Exercise aim. In the text about Sharif below, put this sentence into Spanish: "Nawaz first took power in 1990 with the blessing of the establishment but was forced out three years later by corruption allegations -- a theme that has dogged his career."

Given text.
The "Lion of Punjab", as he is known to his fanatical supporters, is hotly favoured to lead his Pakistan Muslim League-Nawaz (PML-N) party to victory and once again take charge of the nuclear-armed nation of 240 million people.


It is a far cry from Pakistan's last elections, in 2018, when less than three weeks before polling he was sentenced to 10 years in jail on graft charges and disqualified from holding public office.


Granted special bail to seek medical treatment in Britain, Sharif chose not to return, pulling the strings from abroad as his brother took charge after Imran Khan was kicked out of office in 2022.


Often draped in a red Gucci scarf, Sharif's political fortunes have risen and fallen on his relationship with Pakistan's powerful military establishment -- the country's true kingmakers.


The 74-year-old is one of the nation's wealthiest men, with a fortune earned in the steel business, but is admired by supporters for his approachable "man of the soil" demeanour. Nawaz first took power in 1990 with the blessing of the establishment but was forced out three years later by corruption allegations -- a theme that has dogged his career.


Between terms in power, he has spent years in jail or exile -- forced and voluntary -- in Saudi Arabia and London, where the Sharif family have extensive luxury properties, only to return to Pakistan each time with renewed zeal. Stung by the nationalisation of the family steel business -- which he later regained control of -- Sharif is a fiscal conservative and champion of economic liberalisation and free markets.

Input data.
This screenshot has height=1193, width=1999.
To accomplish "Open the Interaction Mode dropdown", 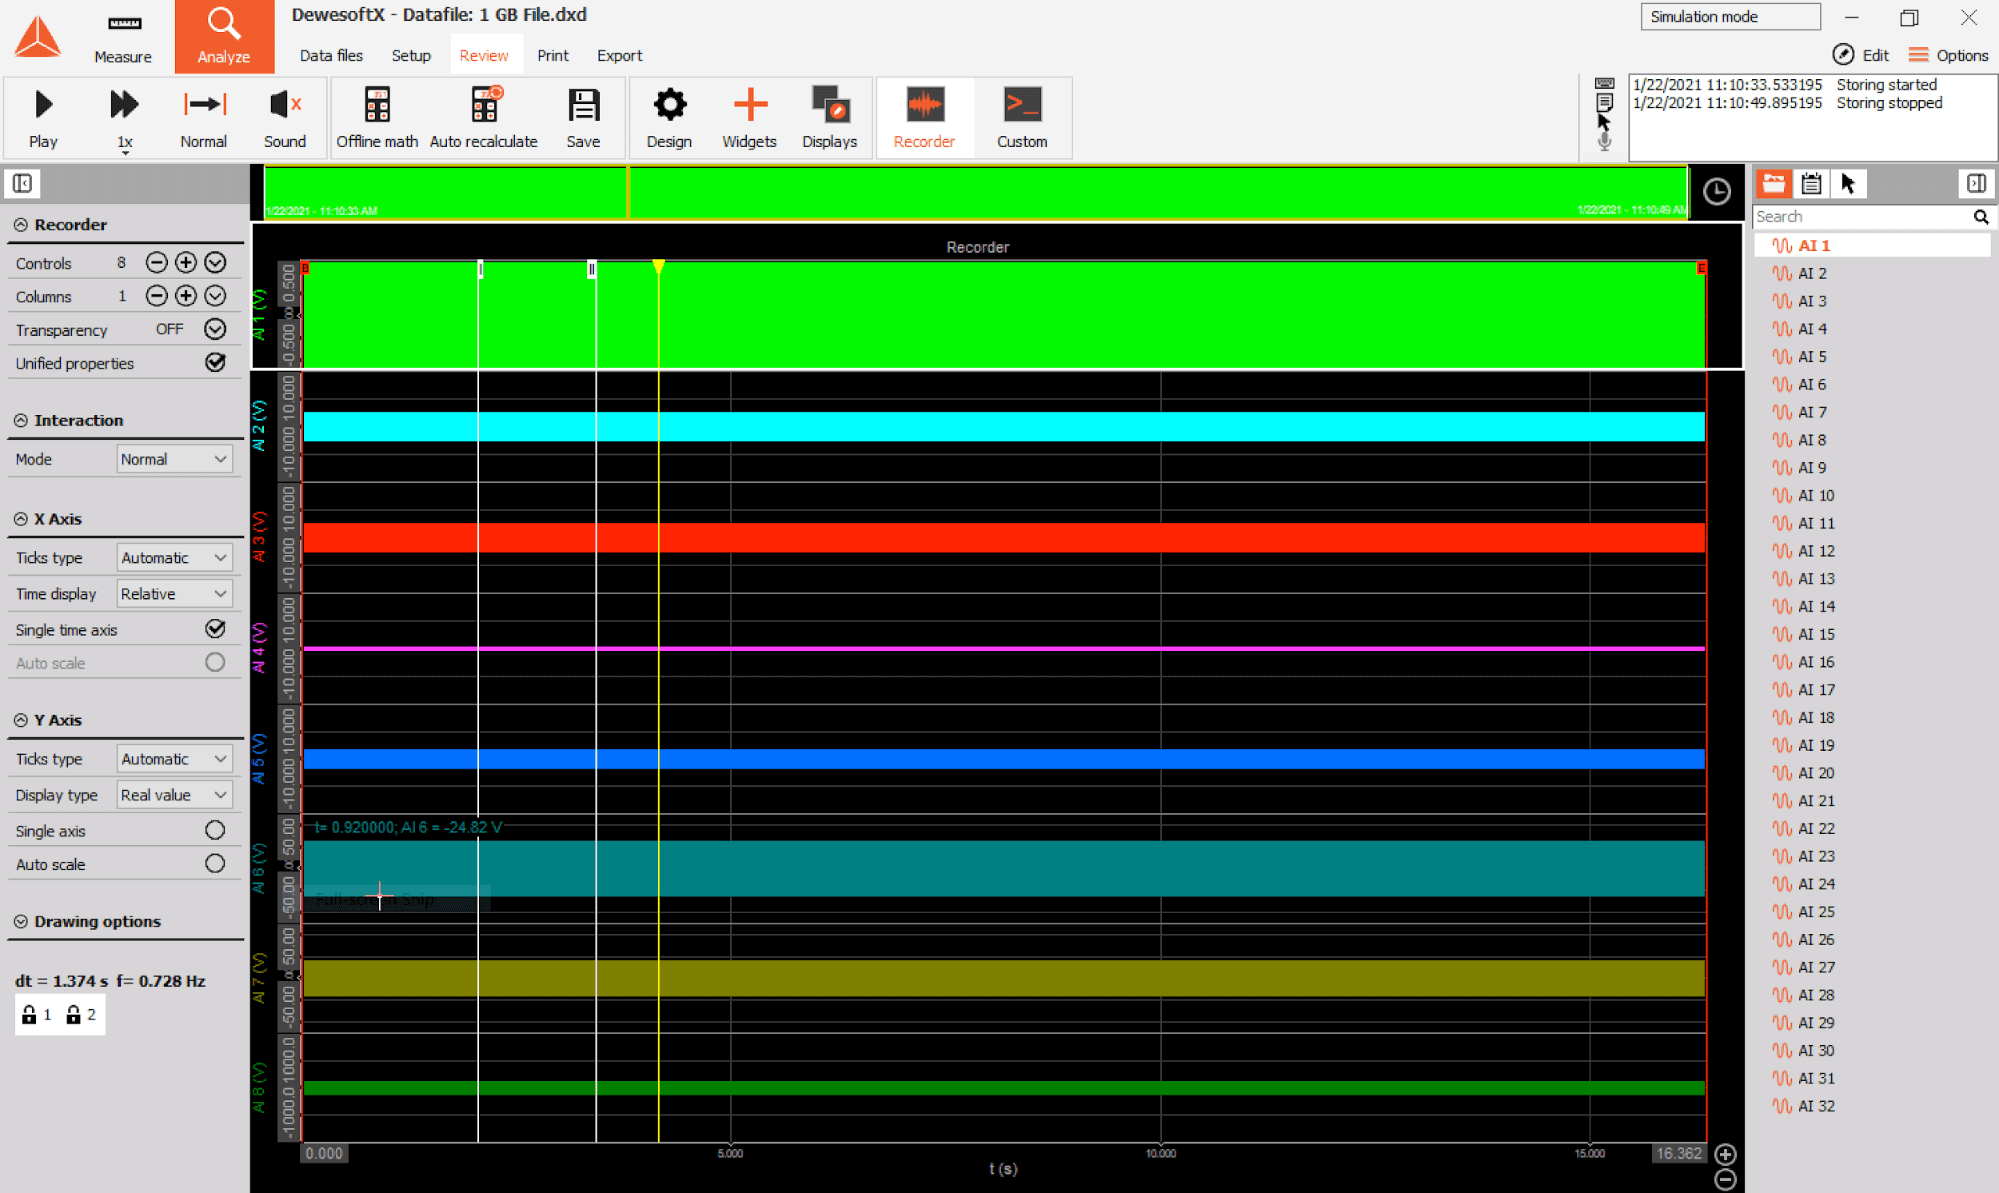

Answer for this exercise. Nawaz llegó al poder por primera vez en 1990 con la bendición del establishment, pero fue obligado a dejarlo tres años después por acusaciones de corrupción, un tema que lo ha perseguido a lo largo de su carrera.